Egresado del Instituto Superior en Ciencias de la Comunicación Social. Cronista de la sección Deportes de La Nueva. desde el 9 de octubre de 1995, especializado en fútbol. Entre 2002 y 2018 cubrió a Olimpo en Primera división. Trabaja en televisión y radio. Además, integró el equipo periodístico de "El Diario del Mundial", que se emitió en La Nueva Play.
A los 14 (y también a los 15) años correteba en el Carminatti y hou es el goleador inesperado de Independiente Rivadavia
En Independiente Rivadavia se ilusionan con un goleador inesperado, un lateral-volante que llegó a préstamo desde Deportivo Armenio y que se convirtió en uno de los sostenes esenciales en la estructura colectiva de la Lepra mendocina.
Alejo Osella nació el 30 de septiembre de 2000 en Acebal, un pueblito al sur de Rosario donde el automovilismo y el fútbol miden el mismo grado de pasión entre sus casi 6.000 habitantes. Incluso, su abuelo Mario era amante de los fierros, aunque su papá, Diego Mario Francisco, y su tío Javier le inculcaron que la adoración por la pelota debía ser incondicional.

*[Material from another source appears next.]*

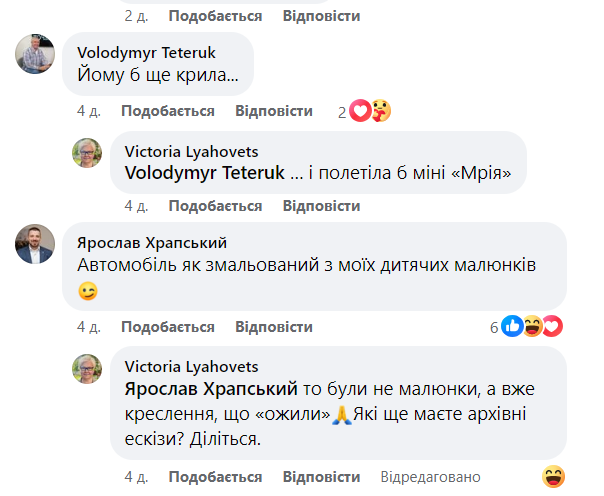Like Volodymyr Teteruk's comment with Подобається
Screen dimensions: 604x496
[x=167, y=111]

De central como su “viejo”, transitó por las inferiores de Newell’s y Colón, hasta debutar en Primera con los colores de Central Córdoba de Santiago del Estero, en 2022. En la temporada siguiente tuvo un paso fugaz por Sportivo Rivadavia (Venado Tuerto) y en 2024 arribó a Armenio, donde hizo un buen campeonato, según él “perfeccionando la técnica” ya jugando por la banda, lo que le dio crédito para ser fichado por Independiente Rivadavia, donde hoy es figura.
Justamente al momento de su equipo, que mira a todos desde arriba en la tabla de la Zona A de la Liga Profesional --con 15 puntos sobre 18 disputados--, se refirió Alejo: "Firmábamos este arranque a ojos cerrados. Ahora queremos más y vamos a ir por eso".

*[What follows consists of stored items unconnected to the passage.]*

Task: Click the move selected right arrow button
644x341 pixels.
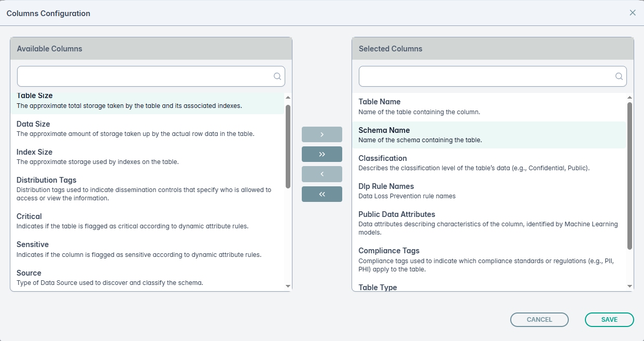Action: point(321,134)
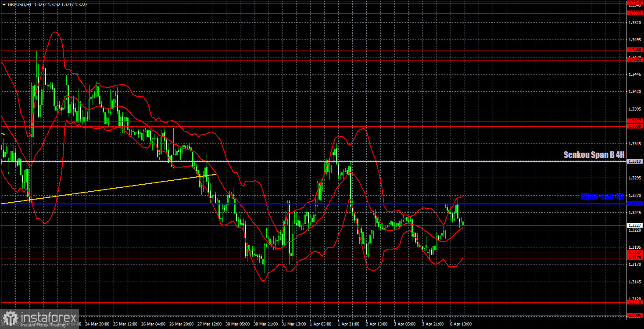Click the circular @ icon beside InstaForex text
Screen dimensions: 644x329
10,316
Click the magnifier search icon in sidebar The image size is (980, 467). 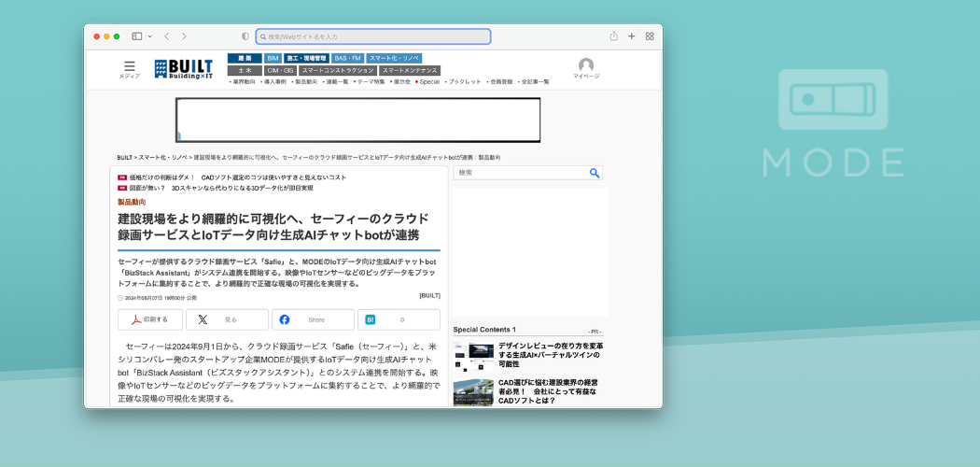click(595, 173)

Independiente Rivadavia fue campeón de la Copa Argentina 2025 y el defensor acebalense afirmó: “El primer título del club en su historia profesional y el primero en mi carrera; feliz por todo lo que se vivió y porque lo pude compartir con mi familia en la cancha”.
En la foto con los suyos está papá Diego (sus otros hijos son Thiago y Mora), y el recuerdo que me surge es inmediato: “Alejo, nos tenemos que ir, dale, ponete las zapatillas y trae las pelotas para acá”, le gritaba el padre al hijo cuando la práctica del plantel de Olimpo había terminado, el estadio Carminatti entraba en penumbras y el pibe seguía pateando penales en el arco que da a calle Chile.

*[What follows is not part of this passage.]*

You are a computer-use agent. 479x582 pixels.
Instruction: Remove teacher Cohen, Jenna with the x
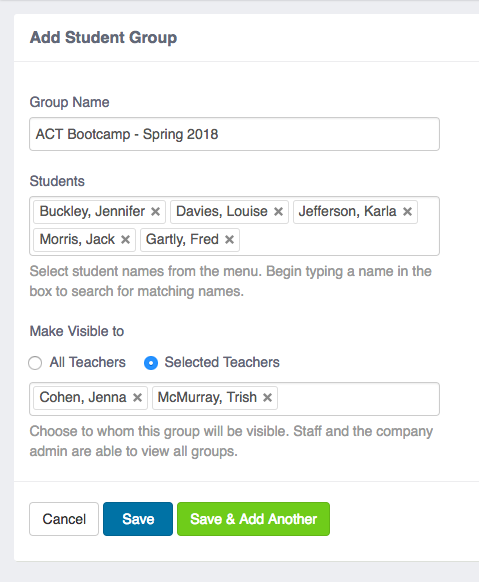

Alejo tenía 14 años y solo venía a nuestra ciudad cuando en la sexta de Newell’s le daban unos días libres para viajar a donde estaba su papá, que asumió como orientador del aurinegro el 21 de abril de 2015 y se fue, por decisión propia (y un llamado al que no le pudo decir que no, justamente de Ñuls), el 16 de febrero de 2016.
En ese lapso dirigió 27 encuentros (20 por el campeonato oficial 2015, 3 por la liguilla pre-Copa Sudamericana y 4 por el torneo 2016): 9 triunfos, 7 empates y 11 derrotas (41,98% de los puntos en juego).
“Mi salida de Olimpo fue desprolija”, manifestó en aquel momento, tras la cuarta caída consecutiva del olimpiense en una temporada que después, al mando de Cristian Díaz (reemplazó a Osella), terminó siendo desastrosa.
Igual, me quedo con una frase de aquel Alejito, flaquito, rubio, de movimientos acelerados y de poco hablar, pero que como todo pibe, mantenía los sueños dando vueltas por su cabeza: “Juego de defensor como mi papá, quiero llegar a Primera y si es posible ser campeón”.
Ya lo cumplió, aunque atraviesa su mejor momento como futbolista y va por más. Porque como dice él: “Lo mejor está por venir”.